Friday, February 09, 2007

My eddy in the global economy

Recently I’ve been attending to my own eddy into the global economy. I was given the job at my work of “mentoring” a new doc team in India, charged with supporting and documenting Adobe products that are being engineered there. Unfortunately we didn’t have a stellar beginning. Too late. Every decision tactical--and a bit late at that. Never quite got ahead of the curve. . .

For the past week (and this continues next week), we’re hosting our new writing manager (pretty much “all” of the doc team in India) from Bangalore. Welcome to Adobe, our group, corporate America.
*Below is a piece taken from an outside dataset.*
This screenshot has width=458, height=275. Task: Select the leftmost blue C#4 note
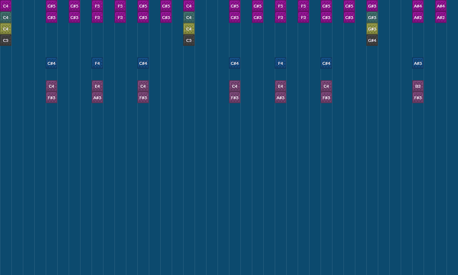click(x=52, y=63)
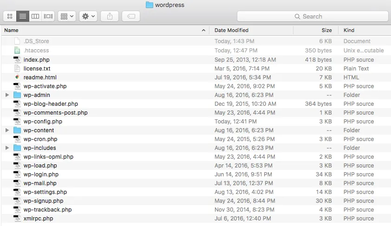The image size is (391, 226).
Task: Expand the wp-content folder
Action: [7, 130]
I just did a google search on Bangalore. I’ve been hearing all week from Guru of the virtues of Bangalore. He’s definitely a home boy. Grew up there. Proud. Silicon Valley of India. Educaton. English spoken in the home (an important point for a writer writing in English for an American audience. Interestingly, he couldn’t tell me the population of Bangalore. The internet tells me it’s somewhere between 5 and 6 million--a pretty big city by American standards. Certainly he finds our mild 50 degrees of the past week cold. He did let me know that my love of driving would be difficult to maintain in India.

I’ve been putting off making a judgment about Guru. He arrived in the middest--never a comfortable moment. A minor crisis on his first day. Perhaps his name is a harbinger?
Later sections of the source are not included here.